# New Pickups For Peavey Grind 5



## davisjom (Oct 7, 2011)

I'm looking into replacing my pickups in my Peavey Grind 5. But I'm not sure what to get.
The dimensions are:
4.23 in x 1.5 in
(107.95 mm x 38.1 mm)
Any and all ideas are greatly appreciated.


----------



## iron blast (Oct 8, 2011)

Peaveys active pups, Emg's, Seymour Duncan basslines and Bartolinis if you want drop in replacements. There are higher end options available like Nordstrand, Delano, Villex, and Lace bass bars ect. Just tryout some stuff find out what sound you are looking for.


----------



## davisjom (Oct 8, 2011)

iron blast said:


> Peaveys active pups, Emg's, Seymour Duncan basslines and Bartolinis if you want drop in replacements. There are higher end options available like Nordstrand, Delano, Villex, and Lace bass bars ect. Just tryout some stuff find out what sound you are looking for.



I've played some bartolini mk-1's and Nordstrand Big Singles. (Both i love)
But the dimensions dont match up quite right.
Which would you recommend? I like to switch up styles alot, i play any kind of music.


----------



## iron blast (Oct 9, 2011)

I personally say barts for that bass. If you get Bartolinis dont get mk 1's they are the lower end import pups. Order the usa models. that said I was very pleased with the Peavey Cirrus pickups I have played with if you dont wish to reroute the body. Any pickup you choose will most likely be a huge improvement in sound. The grind basses I have played all are well built My only gripe with them is the pups. I hope this was helpful feel free to ask any more questions you have man. Keep slappin da bass


----------



## davisjom (Oct 9, 2011)

Thanks a lot. You've been a huge help. I think im going to go to sweetwater and ask one of their guitar techs.


----------



## iron blast (Oct 10, 2011)

sweet deal let us all know whats up.


----------



## MaxOfMetal (Oct 10, 2011)

The Bartolini P2 size pickups will come pretty close to fitting.


----------



## ericsleepless (Oct 14, 2011)

Go with some passives. I love my 18v active EMG-Hz pups but I don't like replacing 29 volt batteries every 2 weeks.


----------



## davisjom (Oct 16, 2011)

Passives are the plan. I dont have the extra money to get a battery box put in, nor do i want to


----------



## davisjom (Oct 16, 2011)

Wait. Aren't the Hz's passive?


----------



## MaxOfMetal (Oct 16, 2011)

davisjom said:


> Wait. Aren't the Hz's passive?



They are. Perhaps he's thinking of the preamp.


----------



## davisjom (Nov 5, 2011)

Well folks, the plan so far is to get Bartolini 72M55C (Bartolini 72M55C (EMG 45 Shape)- 5 String Soapbar Bass Pickups) .25 inches longer, but thats not a big deal (i think), I would like to have a 3-way selector switch installed, and have the control knobs be 1 volume (closest to bridge p-up), 1 bass (underneath 'volume' knob), 1 mids (right of 'bass' knob), and 1 treb (right of 'mids' knob).
The problem is all of this will cost around $300, give or take. I paid $275 for my bass used. would it be worth making all these changes?
(Sorry if i'm not making sense)


----------



## dnoel86 (Nov 5, 2011)

ericsleepless said:


> I don't like replacing 29 volt batteries every 2 weeks.
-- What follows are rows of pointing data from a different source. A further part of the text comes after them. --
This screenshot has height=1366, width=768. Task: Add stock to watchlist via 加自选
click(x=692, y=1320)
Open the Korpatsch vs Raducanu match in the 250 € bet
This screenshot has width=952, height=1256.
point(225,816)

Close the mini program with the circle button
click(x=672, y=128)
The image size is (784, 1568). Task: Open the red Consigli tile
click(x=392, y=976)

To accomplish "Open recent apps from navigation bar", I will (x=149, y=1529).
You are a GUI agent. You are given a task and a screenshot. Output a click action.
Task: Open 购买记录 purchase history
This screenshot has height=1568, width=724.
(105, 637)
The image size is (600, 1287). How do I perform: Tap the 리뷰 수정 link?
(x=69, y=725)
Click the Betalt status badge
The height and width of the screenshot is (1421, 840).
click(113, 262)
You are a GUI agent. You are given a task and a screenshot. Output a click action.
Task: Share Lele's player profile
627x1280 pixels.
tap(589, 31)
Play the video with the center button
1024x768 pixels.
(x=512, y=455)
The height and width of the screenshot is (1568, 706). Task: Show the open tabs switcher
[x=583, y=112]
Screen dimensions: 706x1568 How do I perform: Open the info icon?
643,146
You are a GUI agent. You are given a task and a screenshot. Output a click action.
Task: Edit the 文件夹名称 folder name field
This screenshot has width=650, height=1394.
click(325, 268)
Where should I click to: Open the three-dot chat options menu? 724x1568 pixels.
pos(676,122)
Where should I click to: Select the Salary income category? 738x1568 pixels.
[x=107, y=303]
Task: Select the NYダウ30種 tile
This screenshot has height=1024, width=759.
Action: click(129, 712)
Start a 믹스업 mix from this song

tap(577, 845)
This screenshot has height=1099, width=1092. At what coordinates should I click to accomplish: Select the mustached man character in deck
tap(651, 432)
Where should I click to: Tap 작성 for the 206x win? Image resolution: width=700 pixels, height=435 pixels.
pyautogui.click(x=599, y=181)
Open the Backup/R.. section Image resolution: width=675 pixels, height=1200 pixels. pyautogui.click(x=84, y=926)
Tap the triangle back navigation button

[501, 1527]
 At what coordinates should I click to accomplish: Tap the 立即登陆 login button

Do you leave it plugged in when you're not playing it or something?


----------



## iron blast (Nov 11, 2011)

davisjom said:


> Well folks, the plan so far is to get Bartolini 72M55C (Bartolini 72M55C (EMG 45 Shape)- 5 String Soapbar Bass Pickups) .25 inches longer, but thats not a big deal (i think), I would like to have a 3-way selector switch installed, and have the control knobs be 1 volume (closest to bridge p-up), 1 bass (underneath 'volume' knob), 1 mids (right of 'bass' knob), and 1 treb (right of 'mids' knob).
> The problem is all of this will cost around $300, give or take. I paid $275 for my bass used. would it be worth making all these changes?
> (Sorry if i'm not making sense)



If you want an active neck thru 5 string you wont find one in this price range. Much less even close to this sexy or nice Imho. I would deff do it.


----------



## davisjom (Nov 12, 2011)

I'm not going for active. To much hassle, batteries suck, dont feel like paying for additional routing. Which is why I was planning on putting in some barts


----------



## iron blast (Nov 13, 2011)

ok I feel you on the active hassle. Good choice on the Bartolini's they make excellent pups. I have em in my 5 string they are some of the best sounding pups I've played thru.


----------



## ericsleepless (Nov 23, 2011)

dnoel86 said:


> Do you leave it plugged in when you're not playing it or something?



What do you mean *NOT PLAYING*........????


----------



## iron blast (Nov 23, 2011)

ericsleepless said:


> What do you mean *NOT PLAYING*........????



I think he was getting at leaving the plug in the guitar while its on its stand it drains the battery faster in an active bass


----------